Passage =
-*-
He needs to seek legal advice because for 1 legally she isn't allowed to change the locks without providing him with a key, this was the info from both the police and lawyer when my exh did the same to me.

As for mortgage I'm not sure there is much he can do, but it is always worth contacting the mortgage company. Does he have the agreement in writing that she will pay half? If so some companies will accept that and take half from him and half from her.

Awful situation all round, I hope it gets sorted.

RandomMess · 15/08/2023 06:22

Speak the mortgage company about going onto interest only whilst the property sells.

Legal advice on gaining access to the property and tbh I would move back in - may expedite her selling up.

CMS keep a diary of all the care he has and keep reporting that he has more than 50% care, wonder if he can put in a counter claim for CMS from her?

RandomMess · 15/08/2023 06:23

He can also apply for child benefit if he's the primary parent. Will end up in dispute no doubt.

JaukiVexnoydi · 15/08/2023 06:24

Is your brother adequately housed? I assume he must be or he wouldn't be able to have the kids 50%.

His first priority should be what is in the best interests of the DC. If making things "fair" between thr grownups makes things worse for the kids then the grownups need to put up with a bit of unfairness.

If he actually needs access to the family home then unless there is a court order preventing him, he can legally enforce his right to be there, but in most cases enforcing this would be bad for the kids and make the divorce more antagonistic.

The arrangement for mortgage can change eg he could switch it to interest-only to reduce payments. They could change the set up so that the money comes from her account and he just gives half.

Don't forget that your brother is only telling you his side of the story. Obviously he is your brother anf you love him but having a sibling who loves you is no guarantee of not being a shitty git too. His ex may not be as evil as his descriptions make out.

millymollymoomoo · 15/08/2023 07:18

Yeah and his ex may be a controlling bitch as not all men are bastards and not all wives are saints

He shouldn’t have moved out and has rights to access his home. He could get a locksmith to change the locks

ultimately he needs the divorce settlement finalised asap and push it to court if she’s not engaging in the process

he should also contact cms with evidence of their 50:50 arrangement

lightandshade · 15/08/2023 09:50

Solicitors are Involved thankfully but she doesn't engage.
-*-
Information provided =
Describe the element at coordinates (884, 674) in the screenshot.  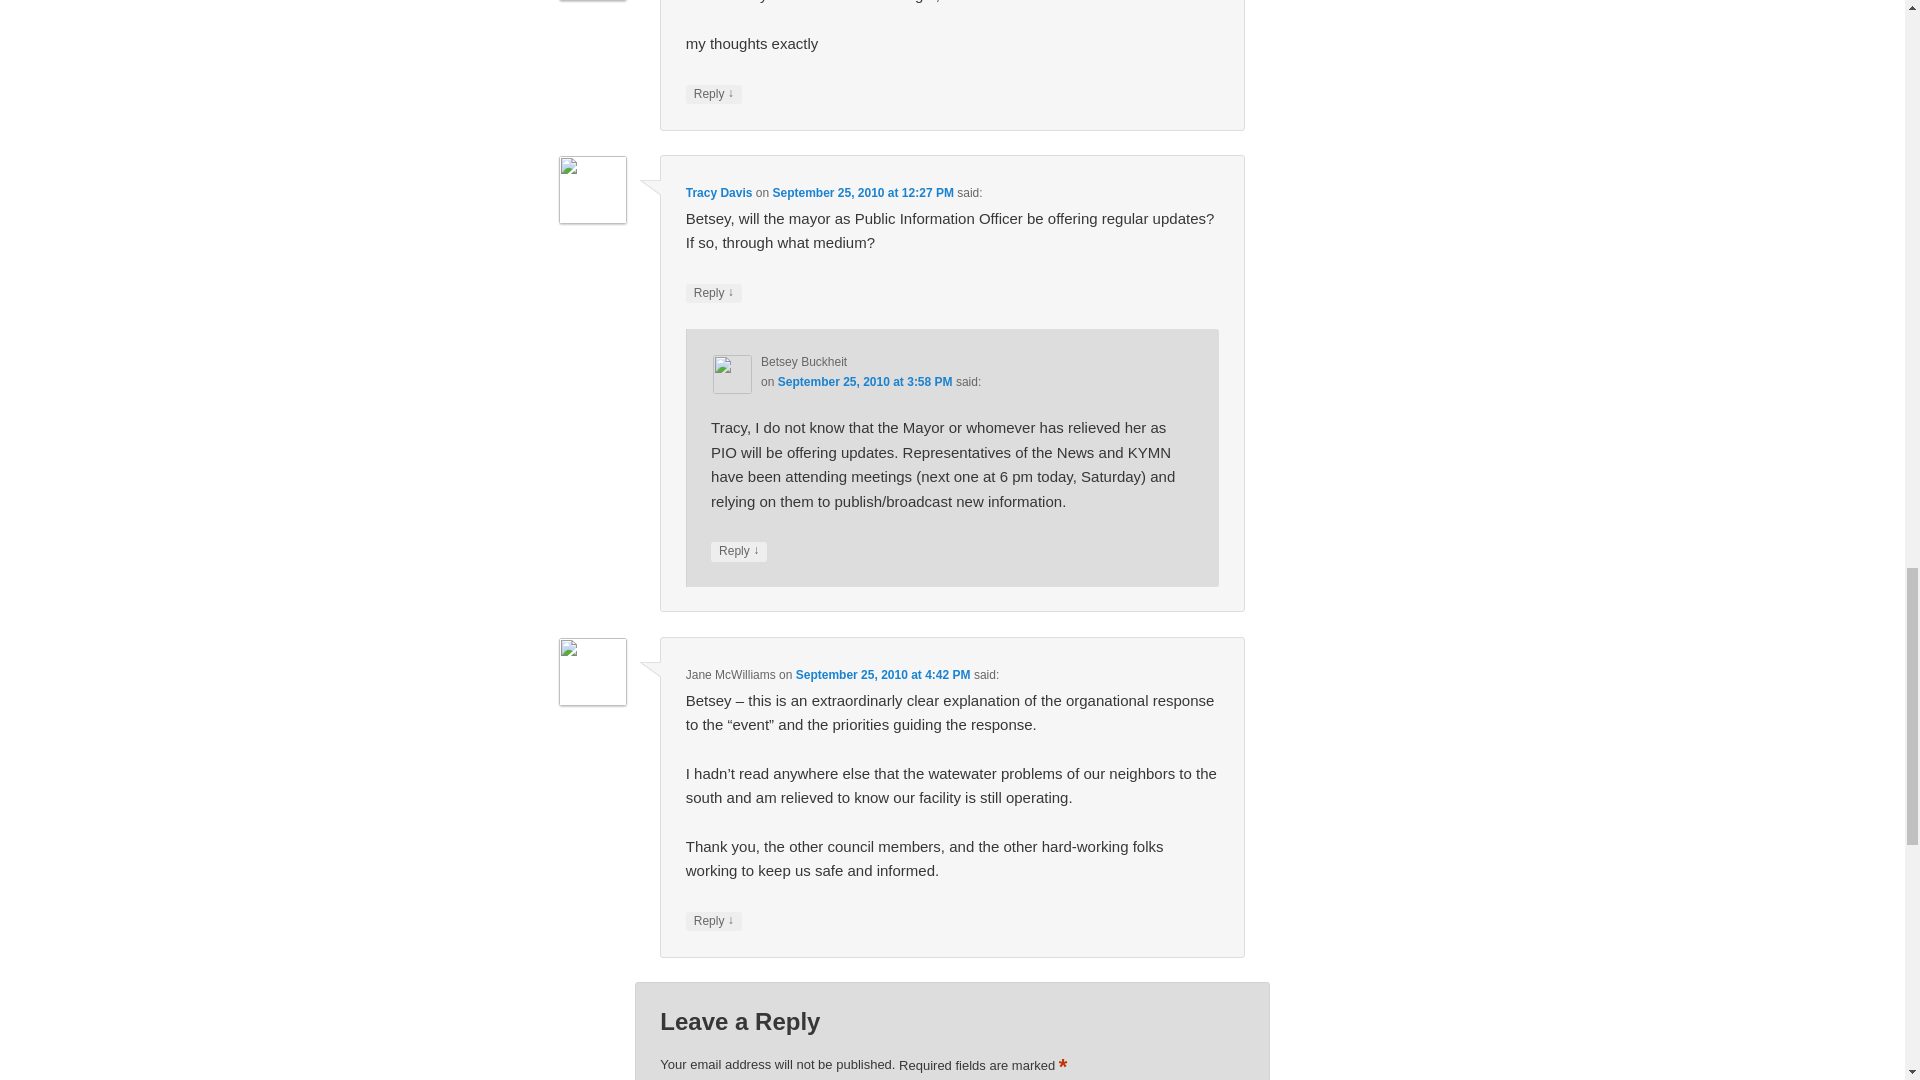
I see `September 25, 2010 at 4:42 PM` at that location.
-*-
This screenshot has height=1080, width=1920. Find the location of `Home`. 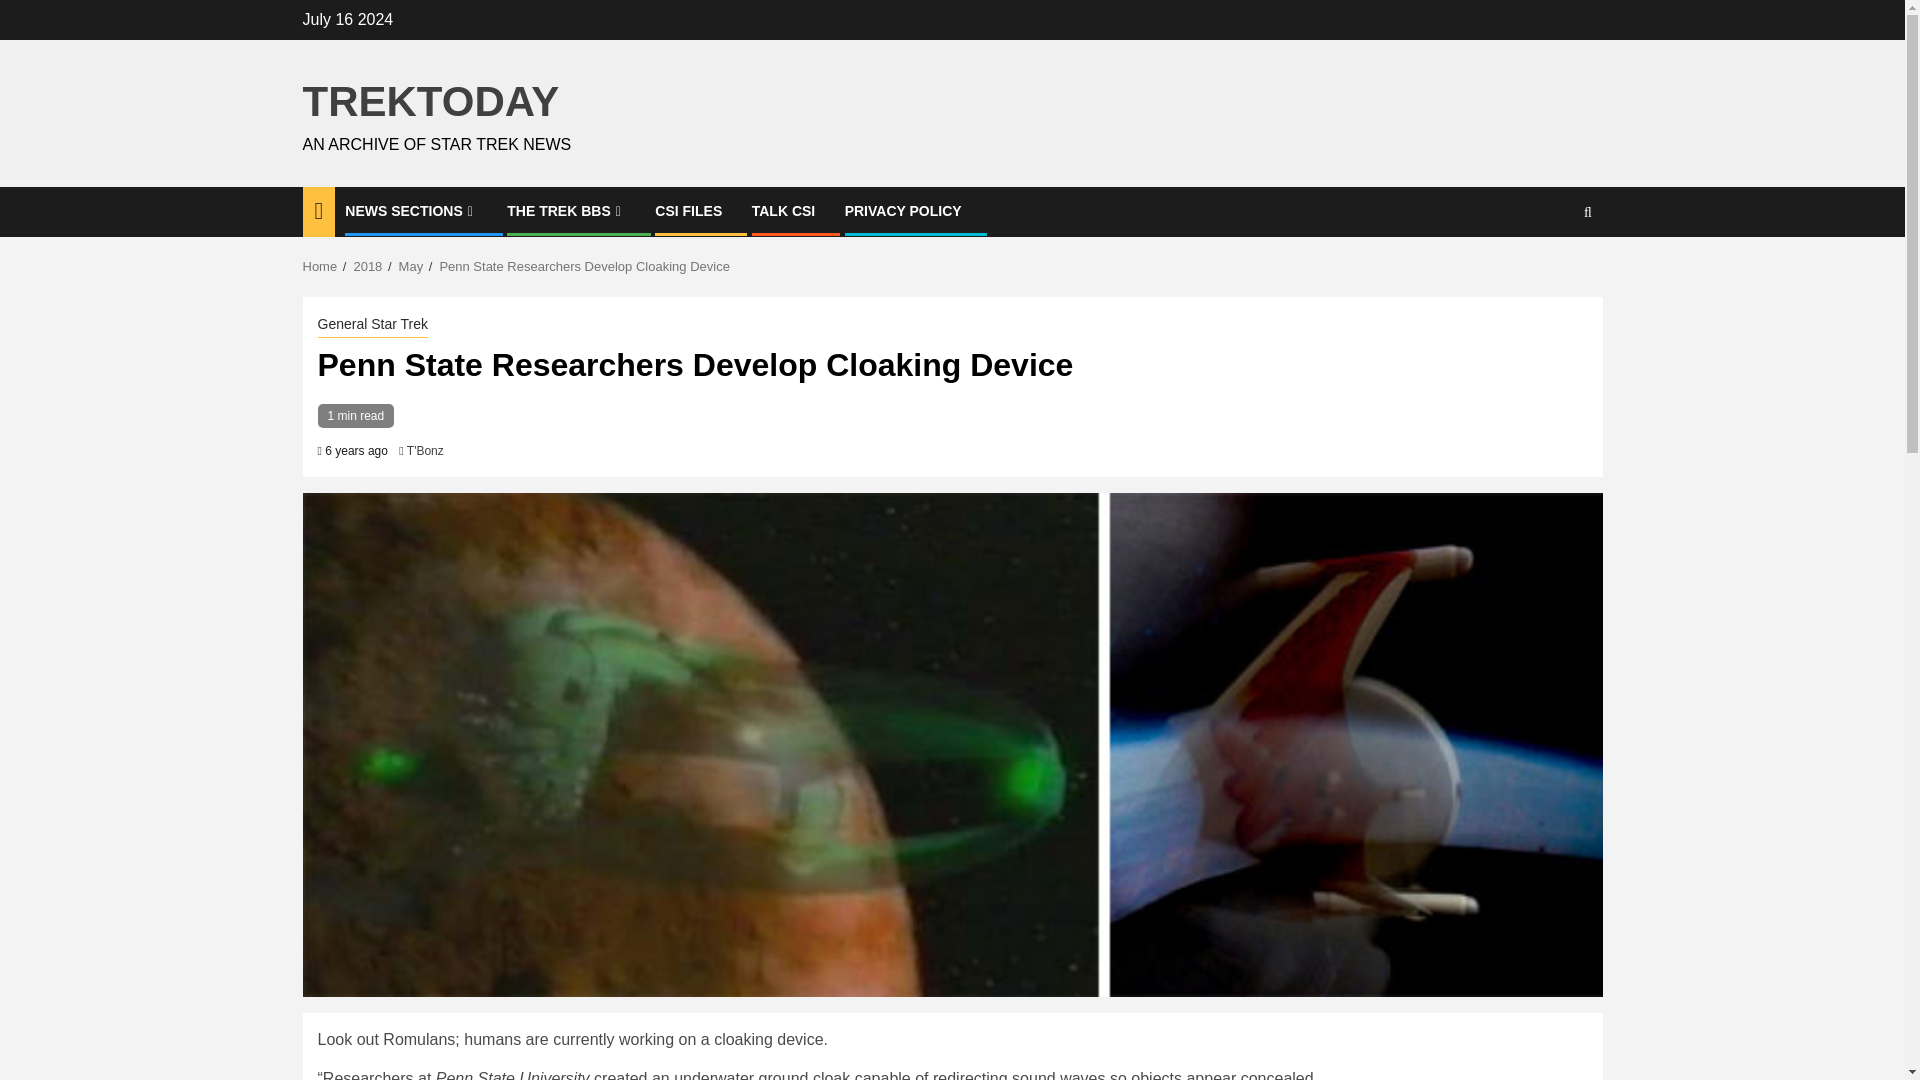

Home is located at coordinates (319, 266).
-*-
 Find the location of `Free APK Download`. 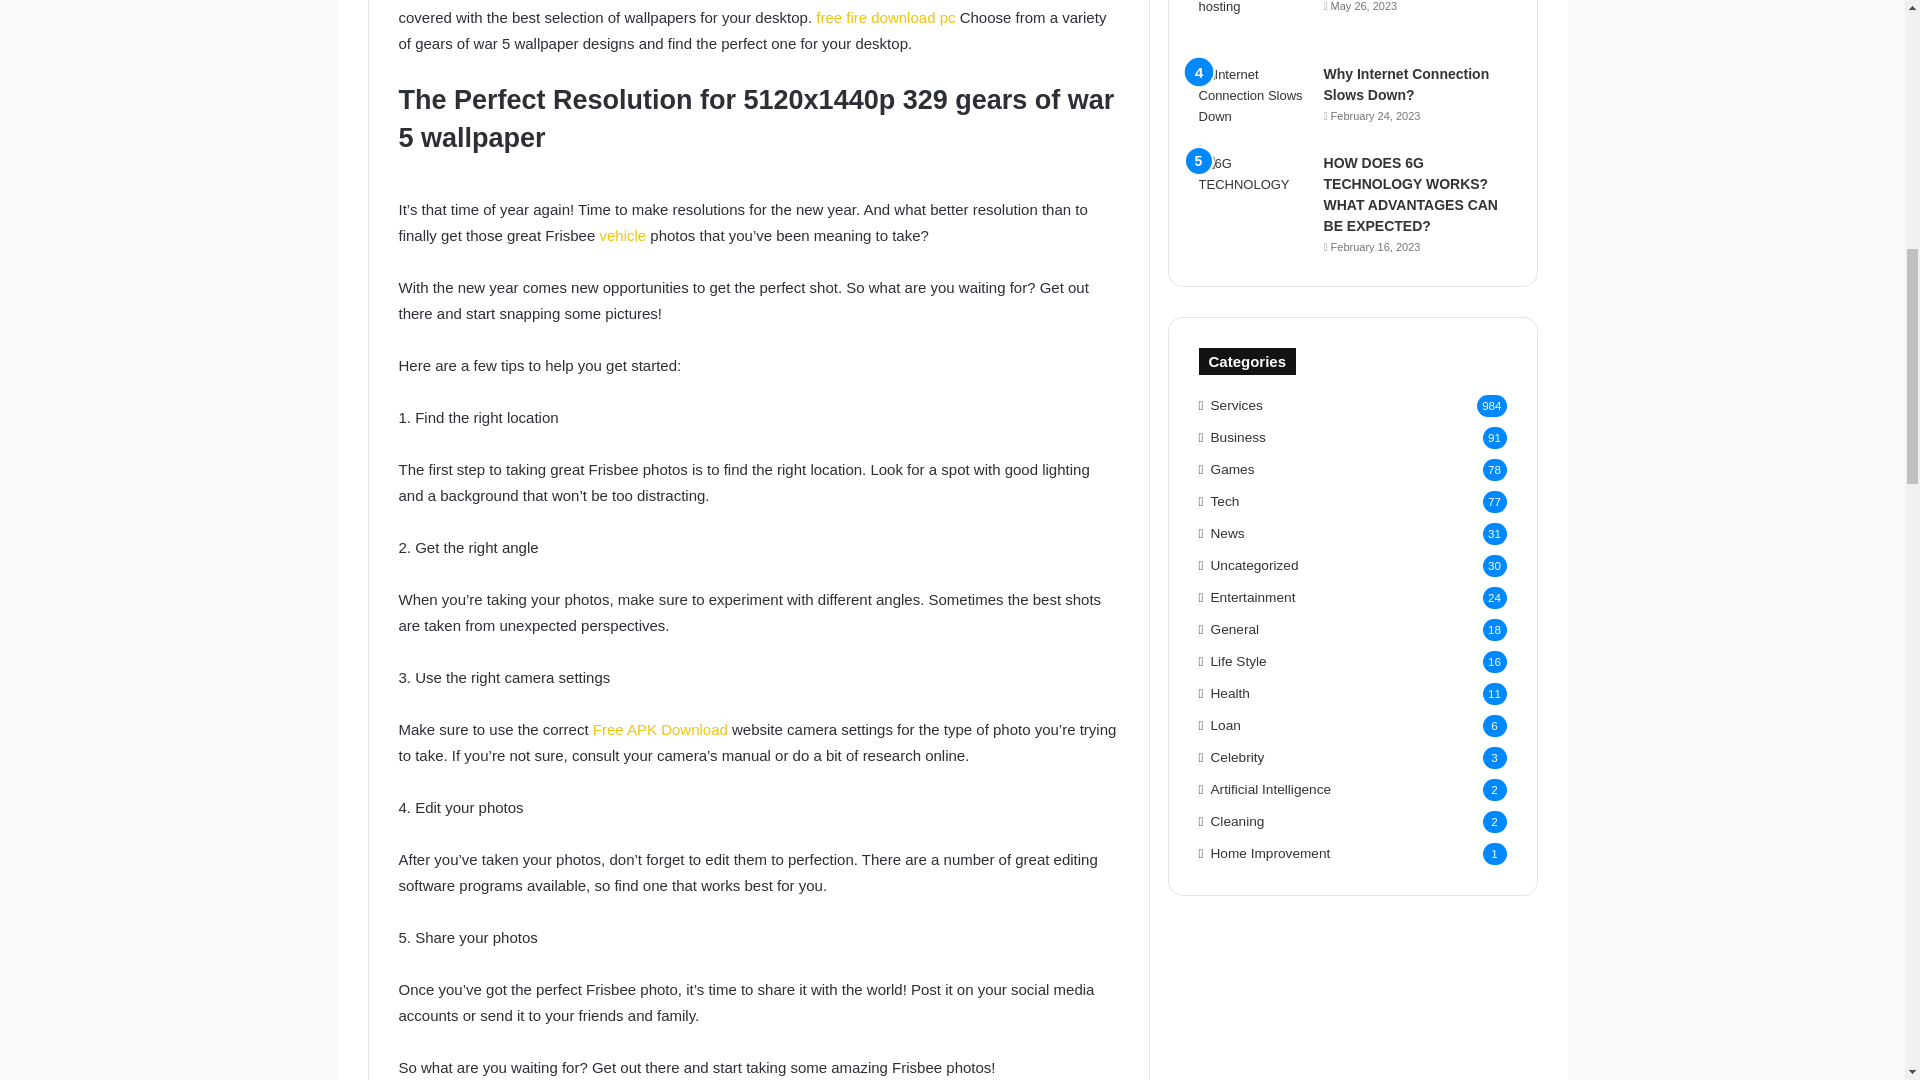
-*-
Brief A =
According to the forum thread, why would it usually be a bad idea for the brother to enforce his right to be in the family home? Answer in one to three sentences.
Brief B =
Reproduce everything in the forum thread from "He needs to" down to "the property sells.".
The records are separate material with no connection to the forum thread.

Task answer A =
In most cases, enforcing that right would be bad for the kids. It would also make the divorce more antagonistic.

Task answer B =
He needs to seek legal advice because for 1 legally she isn't allowed to change the locks without providing him with a key, this was the info from both the police and lawyer when my exh did the same to me.

As for mortgage I'm not sure there is much he can do, but it is always worth contacting the mortgage company. Does he have the agreement in writing that she will pay half? If so some companies will accept that and take half from him and half from her.

Awful situation all round, I hope it gets sorted.

RandomMess · 15/08/2023 06:22

Speak the mortgage company about going onto interest only whilst the property sells.